→ **Your objective**: Please keep pictures out and return the lines below exactly, from the one holding "Viewport: 849px width, 653px height." through the last, both included.

(Items from a data source)

=== Begin Enclosure ===

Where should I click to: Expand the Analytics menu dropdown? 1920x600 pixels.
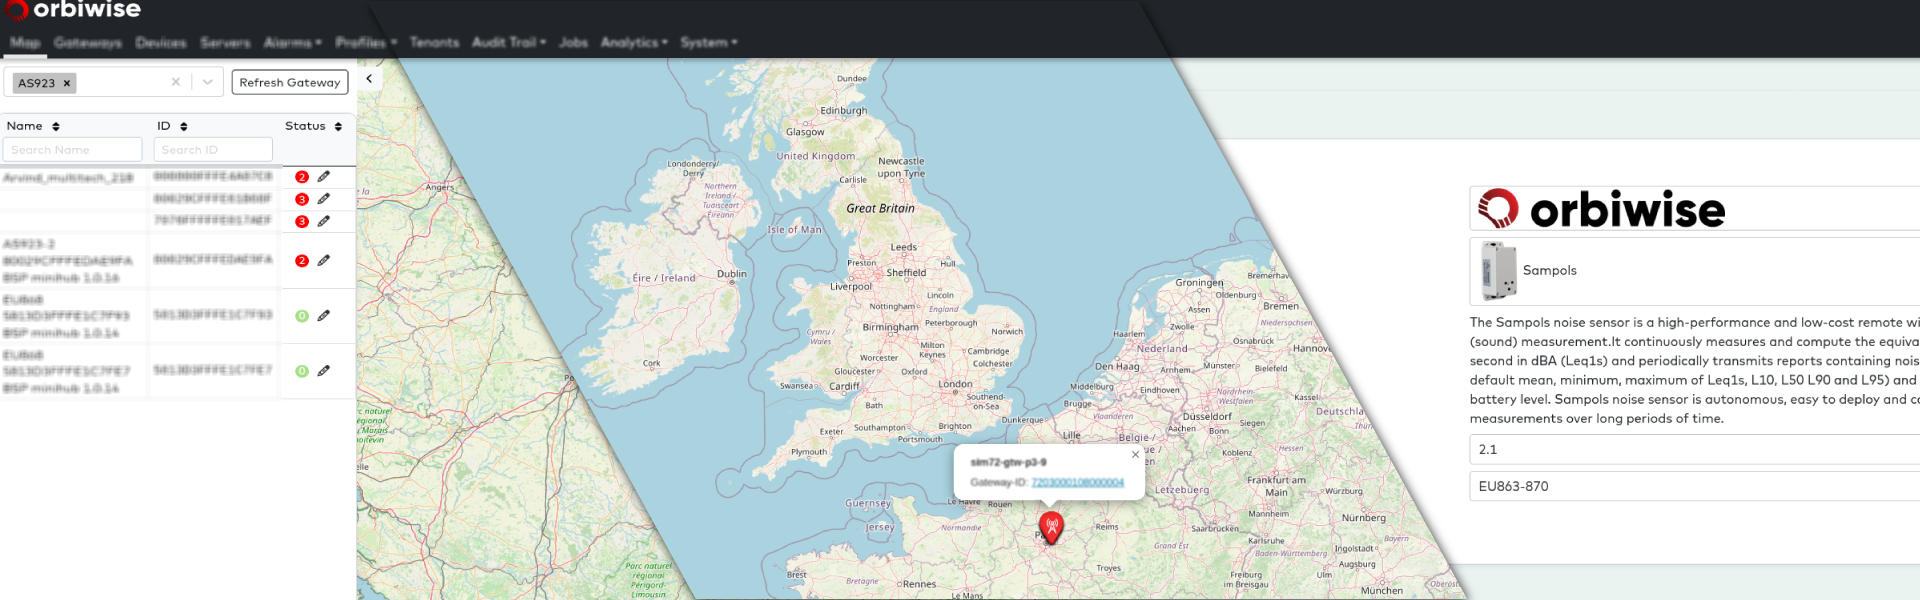coord(634,42)
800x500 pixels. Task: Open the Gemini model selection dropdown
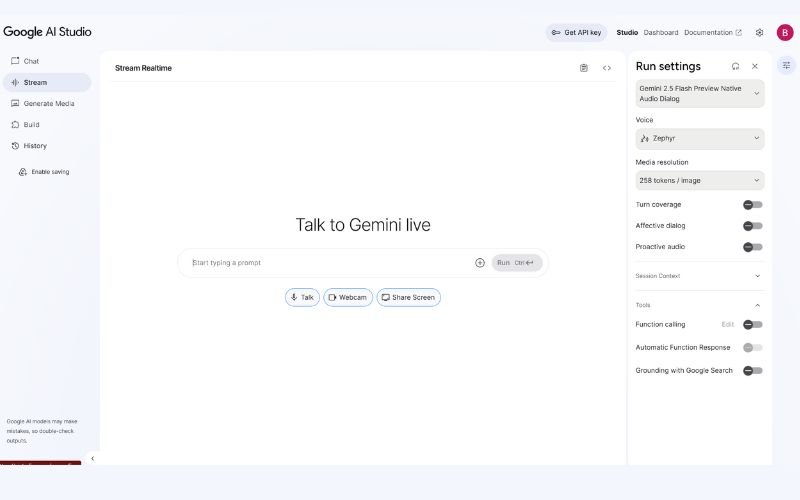pos(700,94)
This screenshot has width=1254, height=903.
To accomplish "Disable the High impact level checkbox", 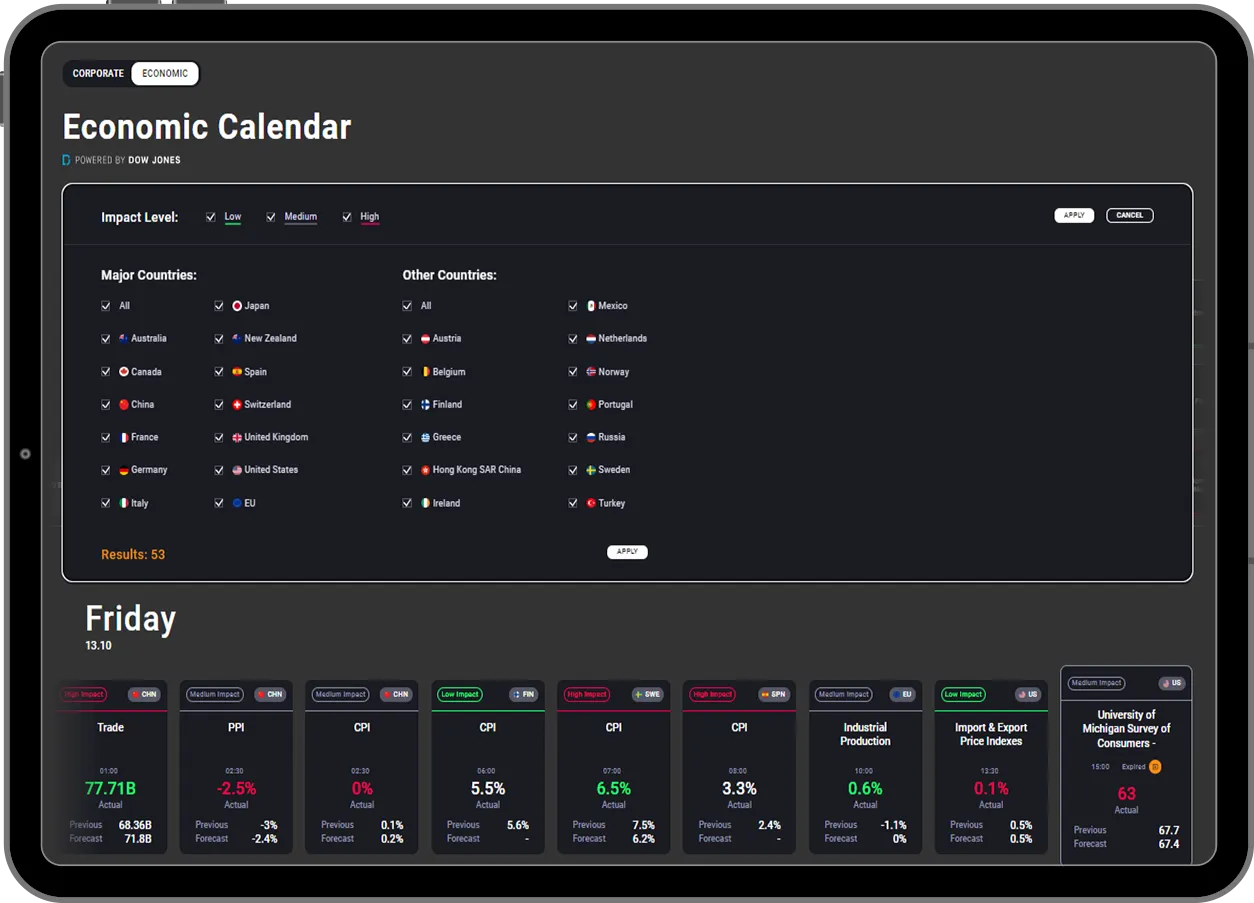I will 347,217.
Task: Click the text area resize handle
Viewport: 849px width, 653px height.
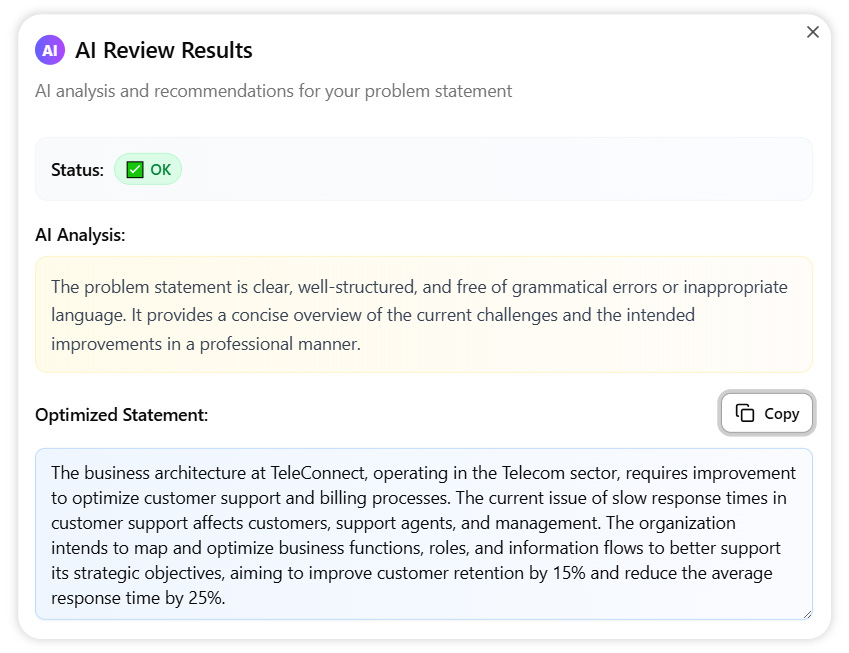Action: coord(806,613)
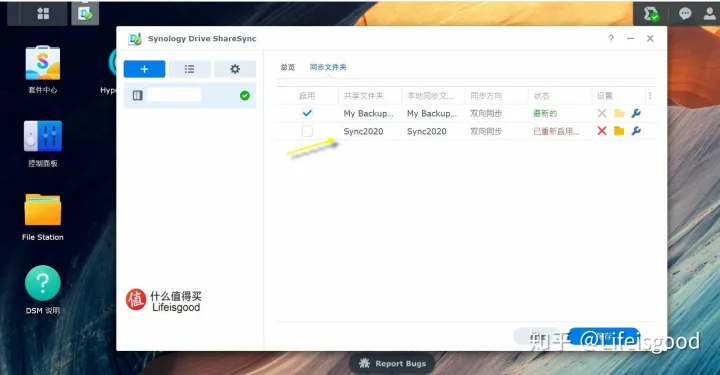Open the help question mark button
The image size is (720, 375).
pyautogui.click(x=611, y=39)
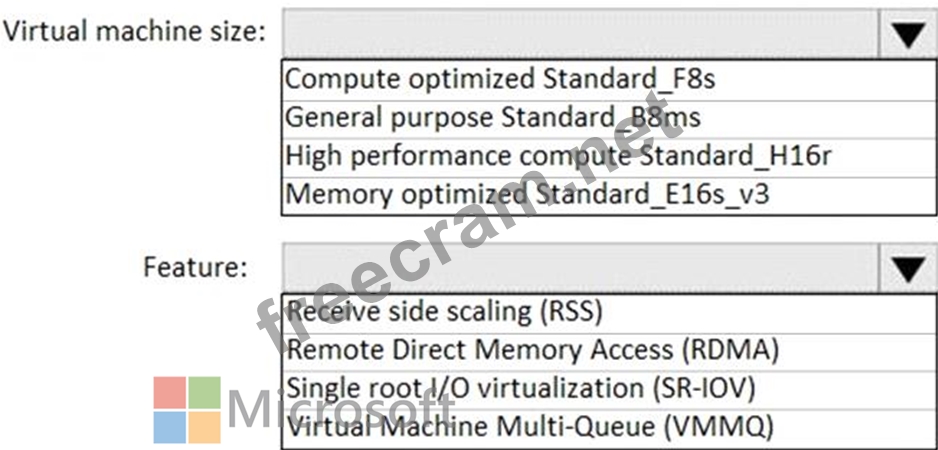Screen dimensions: 938x450
Task: Choose Virtual Machine Multi-Queue (VMMQ)
Action: click(x=608, y=427)
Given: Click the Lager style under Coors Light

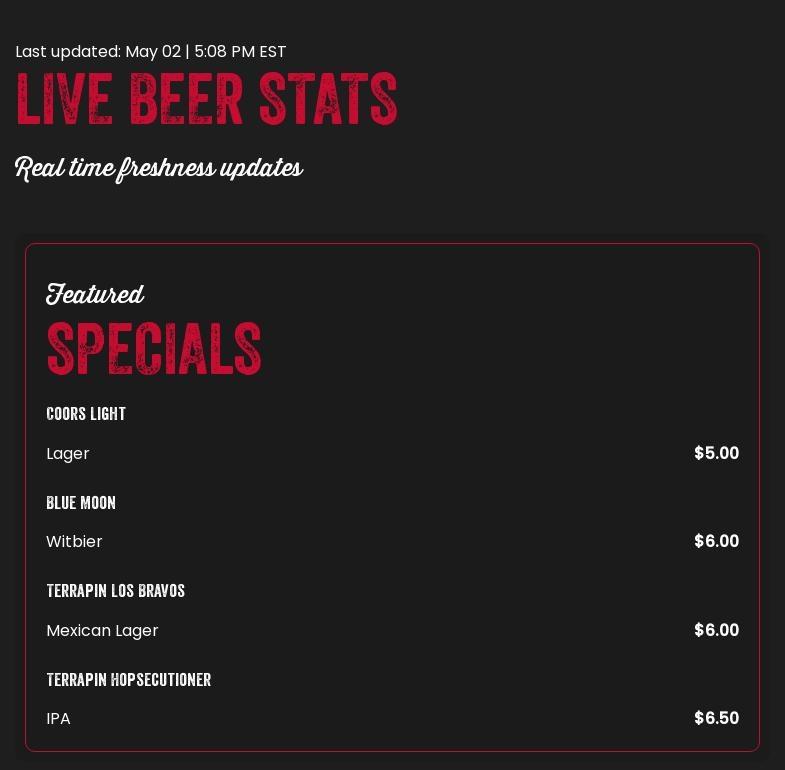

=== End Enclosure ===

→ **Problem solution**:
Viewport: 849px width, 653px height.
Action: coord(806,613)
Open the help question mark button
The image size is (720, 375).
pyautogui.click(x=611, y=39)
Screen dimensions: 938x450
Task: Choose Virtual Machine Multi-Queue (VMMQ)
Action: click(x=608, y=427)
Given: Click the Lager style under Coors Light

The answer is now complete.